Ken Wilber's Achilles' Heel, Part II

David Lane

A Brief History of Everything

In A Brief History of Everything (1996), Wilber writes on pages 22-3 the following about his understanding of current evolutionary theory:

The standard, glib, neo-Darwinian explanation of natural selection—absolutely nobody [my emphasis] believes this anymore. Evolution clearly operates by Darwinian natural selection, but this process simply selects those transformations that have already occurred by mechanisms that absolutely nobody [my emphasis] understands....

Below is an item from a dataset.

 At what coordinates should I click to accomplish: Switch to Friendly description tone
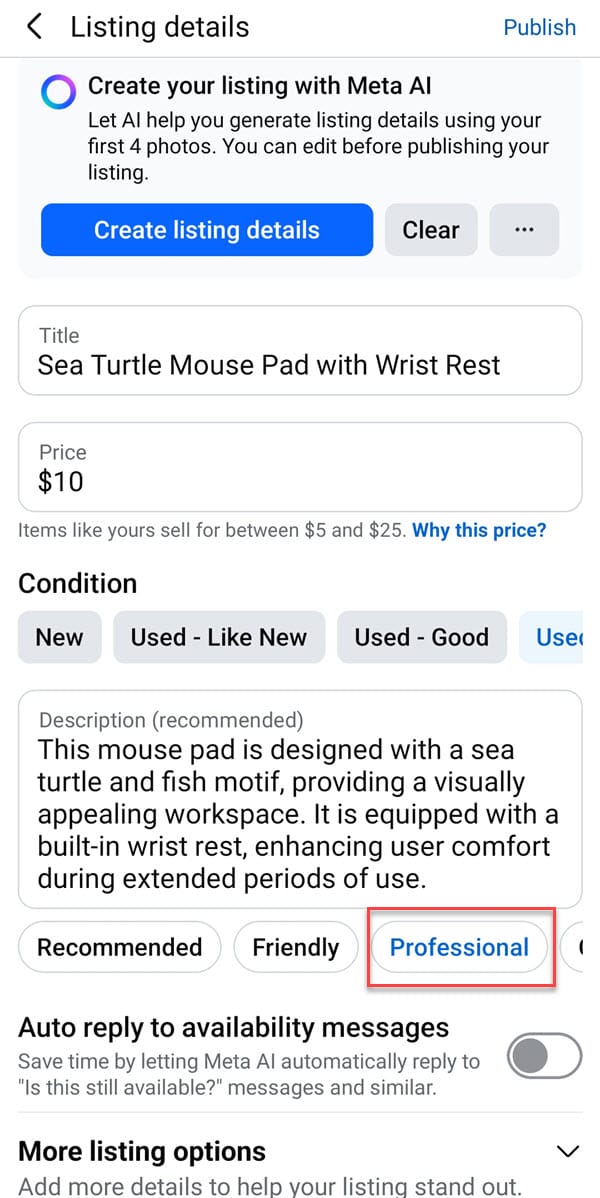295,947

Take the standard notion that wings simply evolved from forelegs. It takes perhaps a hundred mutations to produce a functional wing from a leg—a half-wing will not do. A half-wing is no good as a leg and no good as a wing—you can't run and you can't fly. It has no adaptive value whatsoever. In other words, with a half-wing you are dinner. This will work only if these hundred mutations happen all at once in one animal—and also these same mutations must occur simultaneously in another animal of the opposite sex, and then they have somehow find each other, have dinner, a few drinks, mate, and have offspring with real functional wings.

Talk about mind-boggling. This is infinitely, absolutely, utterly, mind-boggling [my emphasis]. Random mutations cannot even begin to explain this. The vast, vast majority of mutations are lethal anyway; how are we going to get a hundred nonlethal mutations happening simultaneously? Or even four or five, for that matter? But once this incredible transformation has occurred, then natural selection will indeed select the better wings from the less workable wings—but the wings themselves? Nobody has a clue [my emphasis]."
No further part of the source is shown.